DIRECTIONS:
Exact copies of all the lines below are required, with the pictures omitted.

EXERCISE MATERIALS:
-----
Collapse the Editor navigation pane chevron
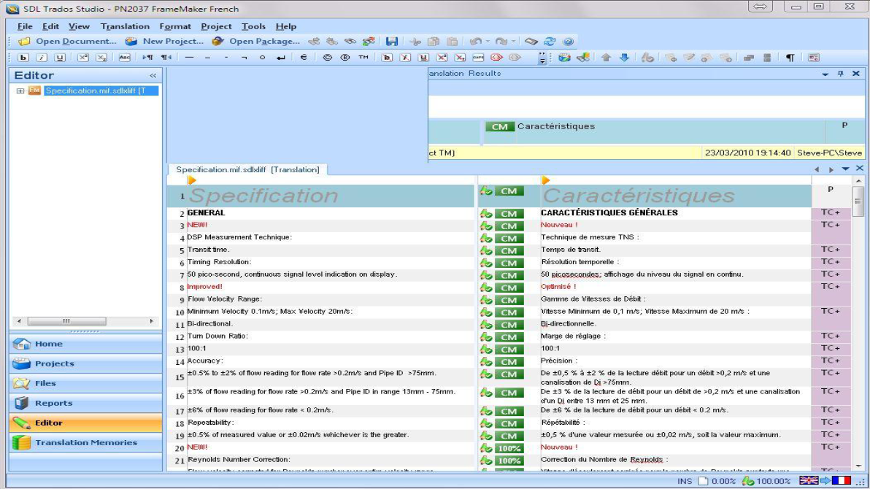Screen dimensions: 870x489 tap(153, 75)
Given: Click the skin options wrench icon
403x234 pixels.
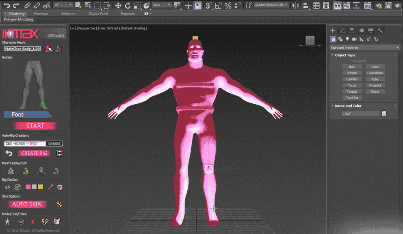Looking at the screenshot, I should coord(59,204).
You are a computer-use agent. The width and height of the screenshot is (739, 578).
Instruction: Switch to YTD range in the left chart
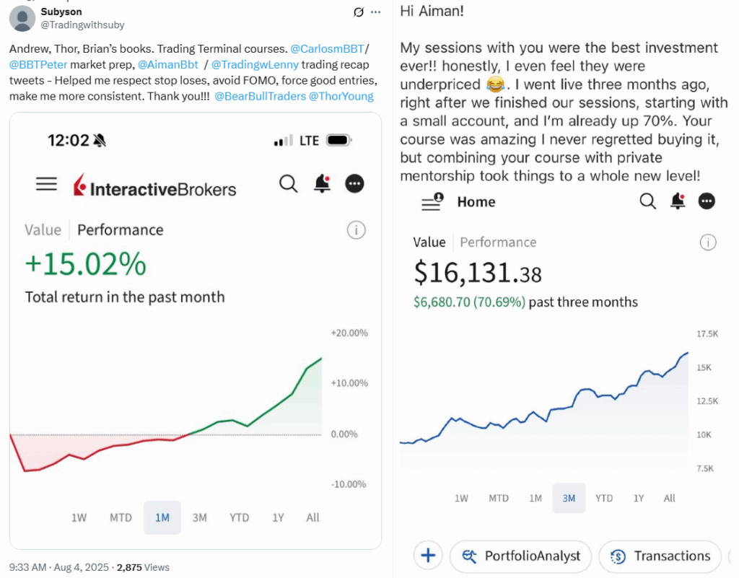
-----
RESULT OF THE EXERCISE:
Collapse the Editor navigation pane chevron
Screen dimensions: 870x489 tap(153, 75)
Given: Click the skin options wrench icon
403x234 pixels.
Looking at the screenshot, I should coord(59,204).
You are a computer-use agent. The width and height of the screenshot is (739, 578).
Instruction: Switch to YTD range in the left chart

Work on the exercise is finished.